Mehr Zeit, mehr Geld, mehr Umweltschutz: die Solarabdeckung

Wenn man einen Pool besitzt, dann möchte man diesen auch nutzen und sicherlich nicht vor der Nutzung erst damit beginnen, diesen zu reinigen. Möchte man zudem an Chemikalien sparen, ist es unabdingbar, dass man sich eine Poolabdeckung zulegt. Diese schützt Wasser und Becken vor Verunreinigung durch groben Schmutz aber auch durch feine Schmutzpartikel. Eine solche Abdeckung gehört somit zur Grundausrüstung, sofern man den Pool im Garten hat. Befindet er sich im Haus, dann ist die Abdeckung nicht nötig. Nun gibt es nicht nur eine Abdeckung, sondern mehrere Ausführungen. Günstige und auch teurere. Man ist sicherlich versucht, zur günstigeren Variante zu greifen, sollte sich das aber gut überlegen, denn diese ist nicht immer die besten Lösung.

 

So gibt es beispielsweise eine Solarabdeckung, die nicht nur das Wasser vor Verunreinigungen schützen, sondern noch viel mehr bewirken kann. Im Namen steckt das Wort „Solar“. Das heißt, dass hier die Sonne eine gewichtige Rolle spielt. Denn die Solarabdeckung ist so beschaffen, dass sie mit vielen kleinen Kapillaren ausgestattet ist, die die Wärme der Sonne nicht nur speichern, sondern auch an das Wasser weiterleiten können. Die die Abdeckung diese Wärme nicht mehr entweichen lässt, kann sich das Poolwasser um bis zu acht Grad aufwärmen – ganz ohne Heizung.
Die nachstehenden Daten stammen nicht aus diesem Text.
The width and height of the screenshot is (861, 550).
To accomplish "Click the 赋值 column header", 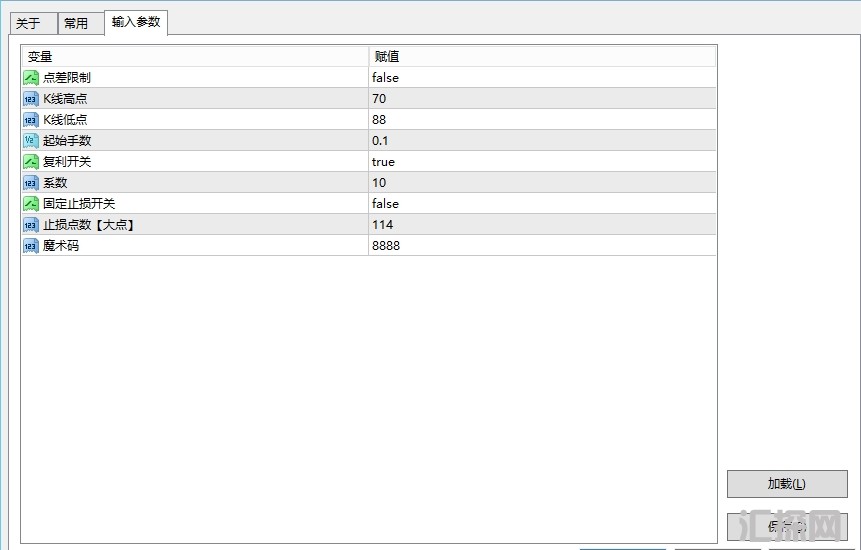I will tap(542, 56).
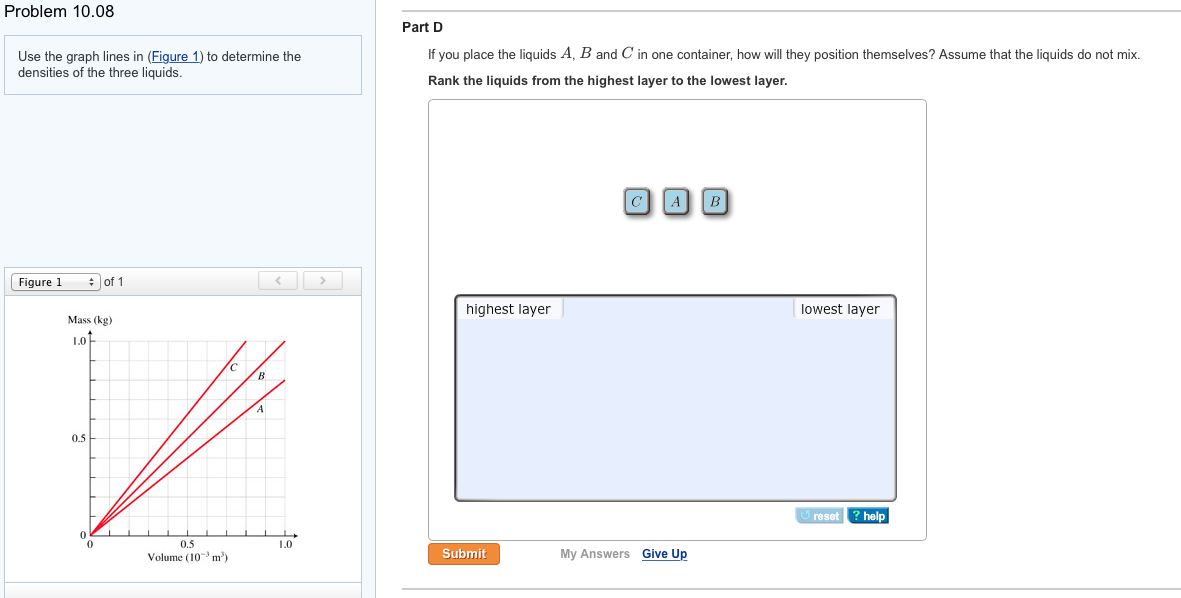Click the highest layer slot

pyautogui.click(x=508, y=308)
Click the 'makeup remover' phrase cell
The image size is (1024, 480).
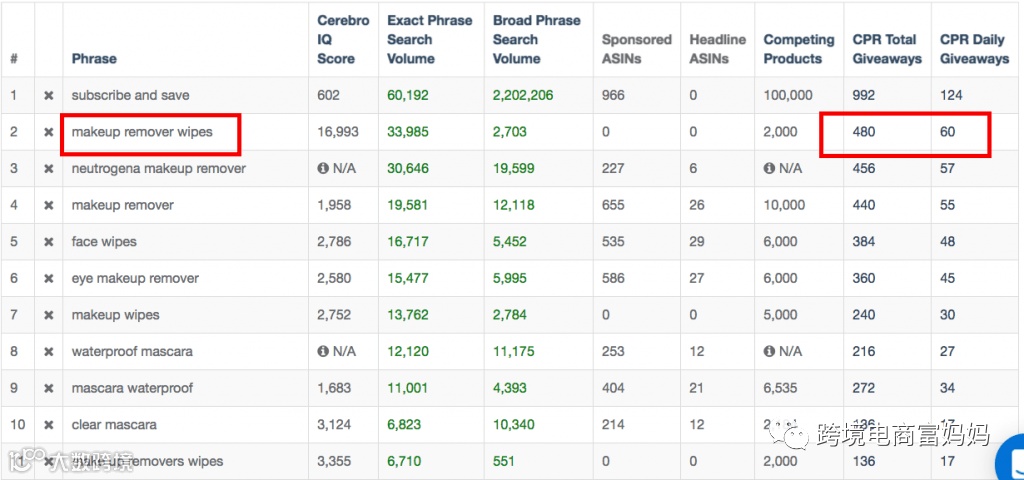pos(123,205)
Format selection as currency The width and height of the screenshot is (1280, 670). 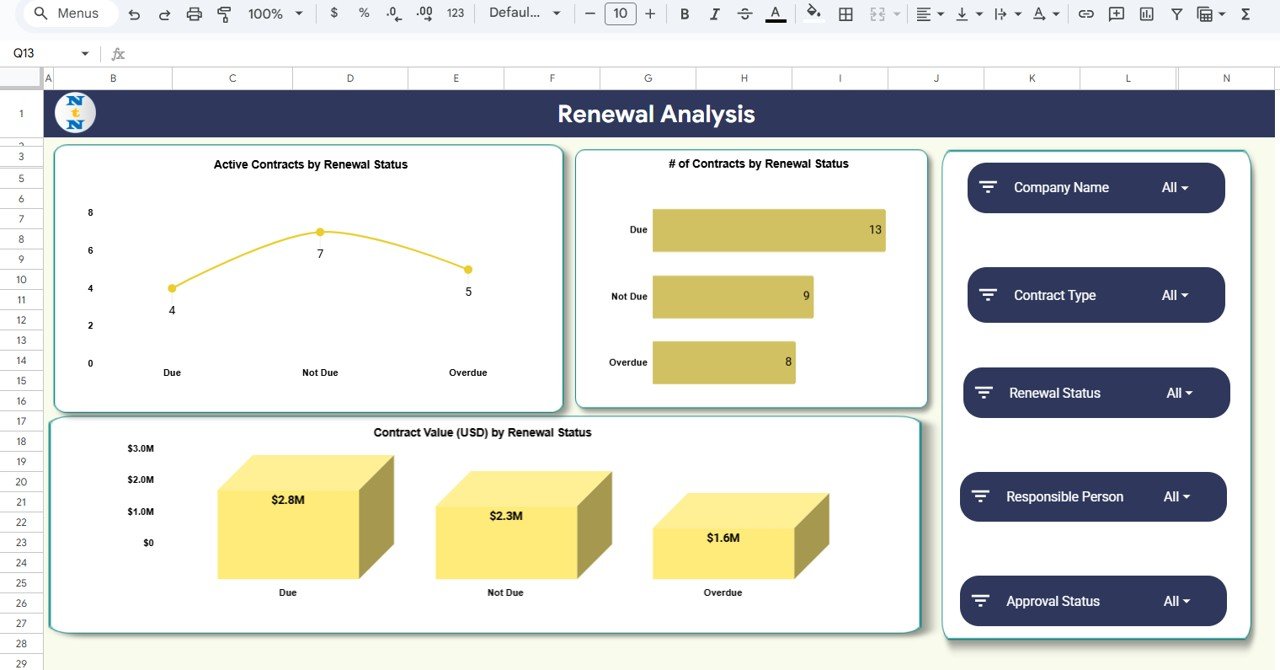(333, 14)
Im Vergleich zu einem Pool ohne Abdeckung ist diese Art der Wassererwärmung um einiges effektiver. So kann die Badesaison um einige Wochen verlängert werden. Zwei weitere Vorteile bietet die Solarabdeckung: Sie verhindert die Algenneubildung und die Wasserverdunstung. Dadurch spart man Geld, hat weniger Arbeit, also mehr Zeit, und schont die Umwelt.